3. A method of implanting an orthopedic implant, comprising:

providing an orthopedic implant, comprising:

a porous metal substrate manufactured as a singular porous structure;

a first biodegradable carrier layer carrying at least one biologically active agent and situated in the second portion of the porous metal substrate between the polymeric infiltration layer and an open layer of the porous metal substrate, said open layer being receptive to cellular ingrowth and providing an outer surface of the porous metal structure for contacting bone upon implantation in a patient so that cells of the patient can grow into said open layer; and

implanting the orthopedic implant in a patient so that the outer surface of the porous metal substrate contacts bone.

4. The method of claim 3, wherein the at least one biologically active agent includes a growth factor.

5. The method of claim 3, wherein the first biodegradable carrier layer comprises a hydrogel.

6. The method of claim 3, wherein the first biodegradable carrier layer comprises a biodegradable polymer.

7. The method of claim 3, wherein the first biodegradable carrier layer is formed to a desired depth in the second portion of the porous metal substrate.

8. The method of claim 3, wherein the first biodegradable carrier layer is a hardened layer.

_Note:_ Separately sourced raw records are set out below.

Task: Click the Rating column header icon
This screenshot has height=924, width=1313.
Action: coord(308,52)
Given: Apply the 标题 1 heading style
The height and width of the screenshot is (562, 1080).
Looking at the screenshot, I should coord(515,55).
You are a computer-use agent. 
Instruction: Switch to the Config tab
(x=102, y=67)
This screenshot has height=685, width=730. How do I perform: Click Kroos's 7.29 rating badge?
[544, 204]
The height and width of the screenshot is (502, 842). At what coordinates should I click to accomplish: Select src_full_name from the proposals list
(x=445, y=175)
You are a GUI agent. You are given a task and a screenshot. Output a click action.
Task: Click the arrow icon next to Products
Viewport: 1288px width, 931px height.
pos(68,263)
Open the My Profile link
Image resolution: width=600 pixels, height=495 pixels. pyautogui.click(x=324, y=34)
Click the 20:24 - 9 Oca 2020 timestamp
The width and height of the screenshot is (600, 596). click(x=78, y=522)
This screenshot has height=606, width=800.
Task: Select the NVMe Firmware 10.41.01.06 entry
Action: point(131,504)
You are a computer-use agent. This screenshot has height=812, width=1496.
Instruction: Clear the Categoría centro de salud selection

9. The method of claim 3, wherein the polymeric material comprises polyethylene.

10. The method of claim 3, wherein the orthopedic implant is an acetabular cup implant.

11. The method of claim 3, wherein the orthopedic implant is a proximal tibia implant.

12. The method of claim 3, wherein the orthopedic implant includes multiple biodegradable layers in the second portion of the porous metal substrate.

13. The method of claim 12, wherein the orthopedic implant includes a second biodegradable carrier layer carrying at least one biologically active agent.

14. The method of claim 13, wherein the orthopedic implant includes a non-biologically active layer situated between the first biodegradable carrier layer and the second biodegradable carrier layer in the second portion of the porous metal substrate.

15. The method of claim 13, wherein the first biodegradable carrier layer and the second biodegradable carrier layer are both hardened layers that are formed to a desired depth within the second portion of the porous metal substrate.